Hey! My Tilt Doesn’t Work.

I hauled my bass boat from Florida to Ohio, because I wanted to do some fishing this summer. We arrived home around April 11th, 2014 and I’ve never had it in the water since.

It’s still on my to do list, but for some reason we can never find time. It’s not like Florida where you can walk down to the dock and fish within 5 minutes or less. I fish just about every evening on Lake Clinch.

Let me explain the difference between wintering in Florida and living in Ohio.

I was having trouble with boat one sunny afternoon, the electric tilt just wouldn’t let my motor down into the water. I had charged my battery and put it back just the way I had taken it out. So I thought.

I grabbed my tester, a few tools and tried to find the cause? Within minutes, I had three guys helping me with my dilemma.

“Are you sure all the wires are connected?”

“I’m sure,” I reasoned.

We tried everything four guys could think of including prayer. “I think it’s in the hydraulic,” one guy suggested. “You’ll probably have to take in for service.”

All four of us agreed, and just like that, they all disappeared. I tried a few more things, including kicking my engine. I decided to walk back to the trailer to get something to drink. I needed refreshed and time to think about this puzzle?

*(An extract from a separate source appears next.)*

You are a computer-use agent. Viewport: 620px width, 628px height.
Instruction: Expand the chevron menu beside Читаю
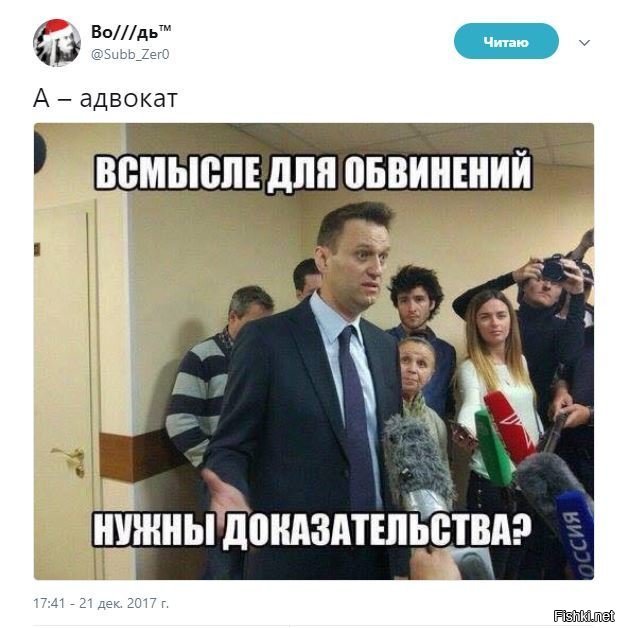(x=584, y=42)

When I arrived, I noticed we had company. It was Ginger’s sister Sandy and her husband Rich. “What’s up?” Rich greeted me a smile.

Rich is one of those guys who can tackle just about any kind of job, and make it work. You know the kind, they can build a lean-to shack out of trees and limbs, while stranded in a jungle. The MacGyver type.

Rich agreed to walk down to the boat and take a look at my problem. Within three seconds, he asked me to give the electric tilt a try. Instantly, it worked.

“What did you do?” I asked.

“You didn’t have one of your wires hooked to the battery,” he mused. “Just remember if you have three wires on the negative, and need three wires on the positive. The wire was dangling behind the battery,” he grinned.

This week’s bottom line: Sometimes it takes five men to fix a boat.